[MATERIAL PROVIDED]

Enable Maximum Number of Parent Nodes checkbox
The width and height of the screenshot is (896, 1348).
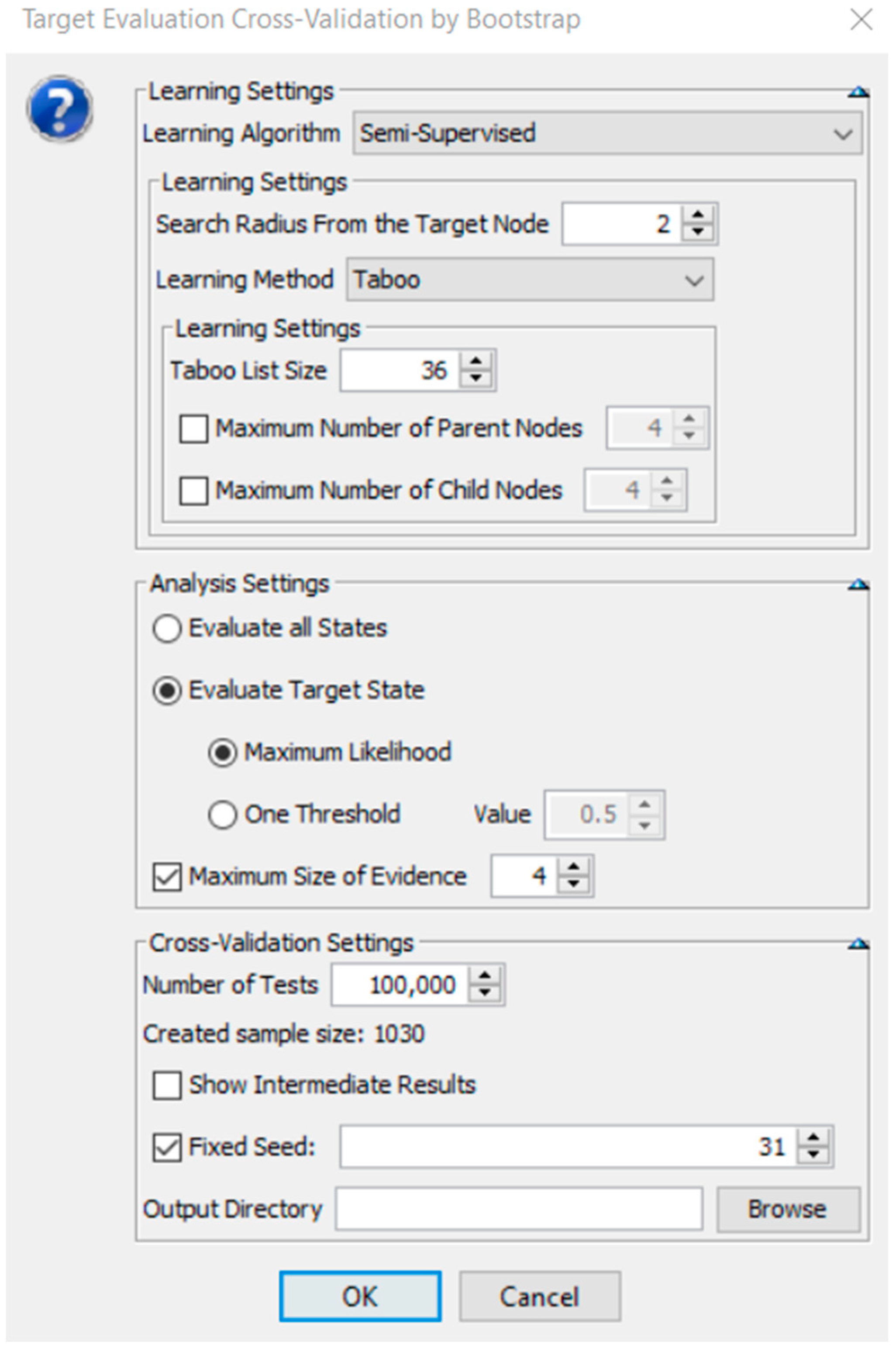193,428
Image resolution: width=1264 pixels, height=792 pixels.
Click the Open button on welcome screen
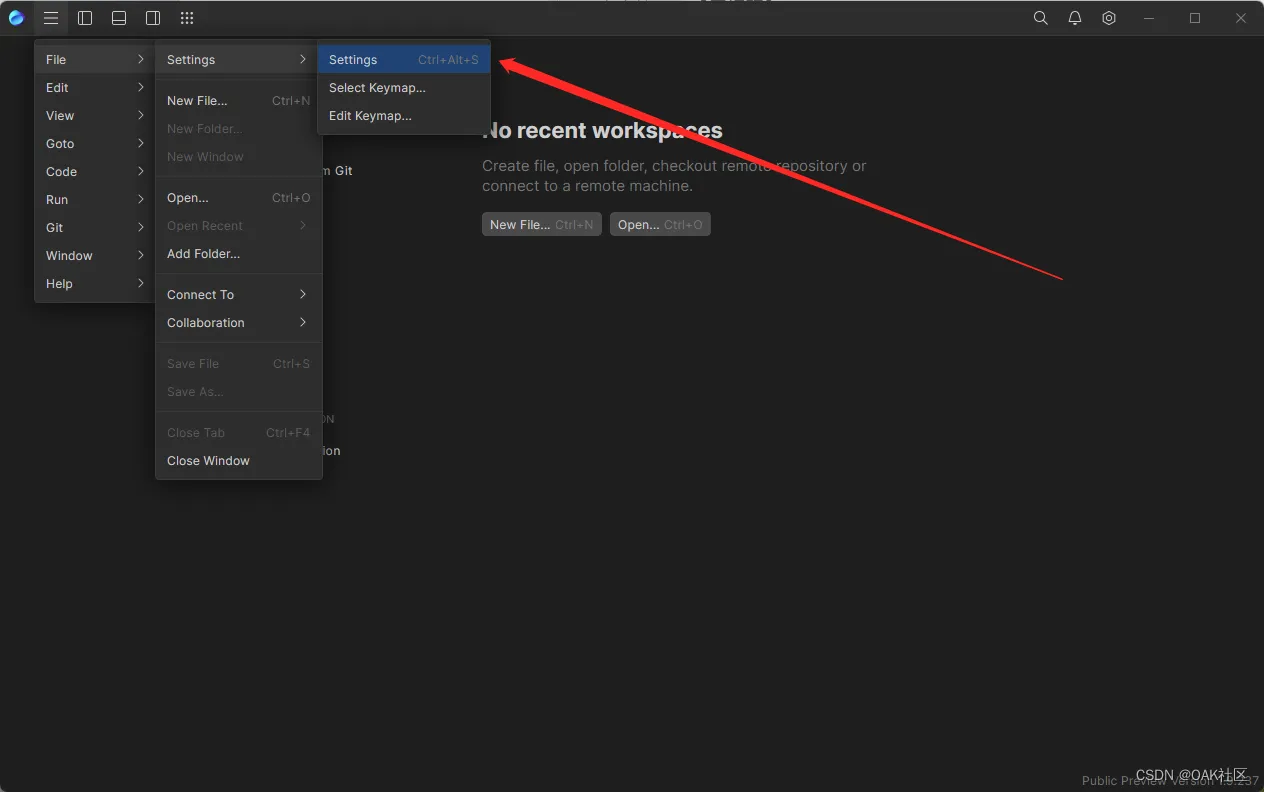pyautogui.click(x=660, y=224)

[/MATERIAL PROVIDED]

EXERCISE OBJECTIVE:
Reproduce the listing exactly, but omit every picture in it.

SOLUTION FOR THIS TASK:
Enable Maximum Number of Parent Nodes checkbox
The width and height of the screenshot is (896, 1348).
193,428
Image resolution: width=1264 pixels, height=792 pixels.
Click the Open button on welcome screen
pyautogui.click(x=660, y=224)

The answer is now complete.